Menuju konten utama

Sejarah Perang Badar Terjadi pada 17 Ramadhan Tahun Berapa Hijriah?

Sejarah Perang Badar terjadi pada 17 Ramadhan tahun berapa Hijriah? Kaum muslimin yang berkekuatan 313 orang melawan Quraisy yang lebih dari 1.000 orang.

Sejarah Perang Badar Terjadi pada 17 Ramadhan Tahun Berapa Hijriah?
Ilustasi Muhammad. foto/IStockphoto

tirto.id - Perang Badar yang berlangsung pada 17 Ramadhan 2 H (13 Maret 624 M) terjadi antara kaum muslim yang hanya berjumlah 313 orang menghadapi pasukan Quraisy dari Mekkah yang jumlahnya sekitar 1.000 orang. Perang Badar menjadi pertempuran skala besar pertama yang setelah Nabi Muhammad saw. hijrah ke Madinah.

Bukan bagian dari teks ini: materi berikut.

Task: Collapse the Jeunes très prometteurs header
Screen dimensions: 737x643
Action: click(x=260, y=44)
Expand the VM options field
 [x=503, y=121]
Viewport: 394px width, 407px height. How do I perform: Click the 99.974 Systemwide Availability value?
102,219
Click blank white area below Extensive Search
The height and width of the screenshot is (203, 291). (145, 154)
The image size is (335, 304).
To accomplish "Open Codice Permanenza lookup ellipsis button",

Pada 16 Juli 622 Masehi, Nabi Muhammad saw. memutuskan untuk hijrah ke Madinah, yang ketika itu masih bernama Yastrib. Langkah ini dipilih Rasulullah saw. Ini adalah titik awal perubahan umat Islam, yang sebelumnya menghadapi berbagai tentangan dari kaum kafir Quraisy di Makkah, mulai dari penyiksaan, pembunuhan, hingga boikot ekonomi.

Karen Armstrong dalam Islam: A Short History (2004:16) menuliskan, hijrah menandai dimulainya zaman slam, karena mulai saat itu Muhammad bisa menerapkan tujuan Al-Qur'an sepenuhnya dan Islam menjadi faktor sejarah.

Di Arab pada masa pra-Islam, kesukuan mempunyai nilai suci. Tidak ada yang meninggalkan kelompok sedarah untuk bergabung dengan kelompok lain. Namun, yang terjadi di Yastrib, Muhammad melakukan langkah revolusioner dengan memimpin "suku super" yang tidak terikat oleh hubungan darah, tetapi oleh persamaan ideologi.

Langkah lain dilakukan Rasulullah pada Januari 624, ketika umat Islam yang awalnya shalat menghadap Yerusalem, kini bersembahyang dengan berkiblat ke Ka'bah di Makkah.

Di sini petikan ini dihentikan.